[Work to complete] Below are some entries. Repeat exactly the lines from the one with "700x481 pixels." through the one with "Given: Click the", and only those.

[Stored data]
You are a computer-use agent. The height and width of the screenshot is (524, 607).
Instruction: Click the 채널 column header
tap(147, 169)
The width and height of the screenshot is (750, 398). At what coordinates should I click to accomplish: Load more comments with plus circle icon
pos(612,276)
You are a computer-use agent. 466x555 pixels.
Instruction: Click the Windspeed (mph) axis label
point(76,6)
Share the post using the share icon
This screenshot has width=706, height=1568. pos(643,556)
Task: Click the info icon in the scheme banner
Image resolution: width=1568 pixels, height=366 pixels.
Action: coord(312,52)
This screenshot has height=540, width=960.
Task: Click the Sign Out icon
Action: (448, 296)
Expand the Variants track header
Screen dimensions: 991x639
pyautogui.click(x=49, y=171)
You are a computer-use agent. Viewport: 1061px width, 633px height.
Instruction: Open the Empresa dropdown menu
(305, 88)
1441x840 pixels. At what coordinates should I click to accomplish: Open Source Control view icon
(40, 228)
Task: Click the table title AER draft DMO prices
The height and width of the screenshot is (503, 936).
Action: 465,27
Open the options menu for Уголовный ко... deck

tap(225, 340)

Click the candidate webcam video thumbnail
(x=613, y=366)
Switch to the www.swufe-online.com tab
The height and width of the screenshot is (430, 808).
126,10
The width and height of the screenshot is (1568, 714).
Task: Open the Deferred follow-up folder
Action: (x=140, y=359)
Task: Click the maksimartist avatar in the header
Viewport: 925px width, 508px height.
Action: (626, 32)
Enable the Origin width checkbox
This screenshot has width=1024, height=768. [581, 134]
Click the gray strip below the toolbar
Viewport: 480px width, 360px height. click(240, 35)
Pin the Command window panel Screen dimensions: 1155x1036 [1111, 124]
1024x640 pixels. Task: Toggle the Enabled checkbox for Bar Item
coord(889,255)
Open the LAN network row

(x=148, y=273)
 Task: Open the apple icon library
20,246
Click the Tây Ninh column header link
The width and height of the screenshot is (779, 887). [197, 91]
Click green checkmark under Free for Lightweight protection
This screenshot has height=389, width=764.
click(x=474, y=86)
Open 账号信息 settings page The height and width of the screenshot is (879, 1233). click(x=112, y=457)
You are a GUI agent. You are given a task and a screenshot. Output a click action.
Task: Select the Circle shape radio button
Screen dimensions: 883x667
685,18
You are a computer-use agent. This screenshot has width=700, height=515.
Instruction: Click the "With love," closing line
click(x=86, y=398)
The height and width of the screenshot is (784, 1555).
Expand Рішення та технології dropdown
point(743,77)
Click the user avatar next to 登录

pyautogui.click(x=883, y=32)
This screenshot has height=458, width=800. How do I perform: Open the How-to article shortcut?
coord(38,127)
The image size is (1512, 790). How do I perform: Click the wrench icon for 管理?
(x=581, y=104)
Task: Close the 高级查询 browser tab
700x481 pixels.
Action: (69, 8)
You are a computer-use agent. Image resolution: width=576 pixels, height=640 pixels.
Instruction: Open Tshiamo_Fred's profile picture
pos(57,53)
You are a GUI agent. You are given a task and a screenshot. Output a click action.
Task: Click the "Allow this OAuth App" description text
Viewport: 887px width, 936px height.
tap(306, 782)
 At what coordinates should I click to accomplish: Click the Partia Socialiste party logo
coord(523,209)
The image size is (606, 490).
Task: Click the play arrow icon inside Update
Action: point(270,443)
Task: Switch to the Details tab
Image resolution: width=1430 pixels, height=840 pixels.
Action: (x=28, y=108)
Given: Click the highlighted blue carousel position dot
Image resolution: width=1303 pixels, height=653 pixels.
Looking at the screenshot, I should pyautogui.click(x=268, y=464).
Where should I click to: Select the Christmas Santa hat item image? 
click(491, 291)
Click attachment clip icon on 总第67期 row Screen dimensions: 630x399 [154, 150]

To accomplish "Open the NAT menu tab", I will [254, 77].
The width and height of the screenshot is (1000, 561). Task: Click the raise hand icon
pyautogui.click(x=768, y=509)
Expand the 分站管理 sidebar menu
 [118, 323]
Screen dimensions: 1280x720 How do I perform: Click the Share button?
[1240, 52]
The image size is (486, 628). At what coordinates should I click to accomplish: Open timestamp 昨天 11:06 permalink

[Answer section]
700x481 pixels.
Action: (69, 8)
You are a computer-use agent. Image resolution: width=576 pixels, height=640 pixels.
Instruction: Open Tshiamo_Fred's profile picture
pos(57,53)
You are a GUI agent. You are given a task and a screenshot. Output a click action.
Task: Click the "Allow this OAuth App" description text
Viewport: 887px width, 936px height.
tap(306, 782)
 At what coordinates should I click to accomplish: Click the Partia Socialiste party logo
coord(523,209)
The image size is (606, 490).
Task: Click the play arrow icon inside Update
Action: point(270,443)
Task: Switch to the Details tab
Image resolution: width=1430 pixels, height=840 pixels.
Action: (x=28, y=108)
Given: Click the highlighted blue carousel position dot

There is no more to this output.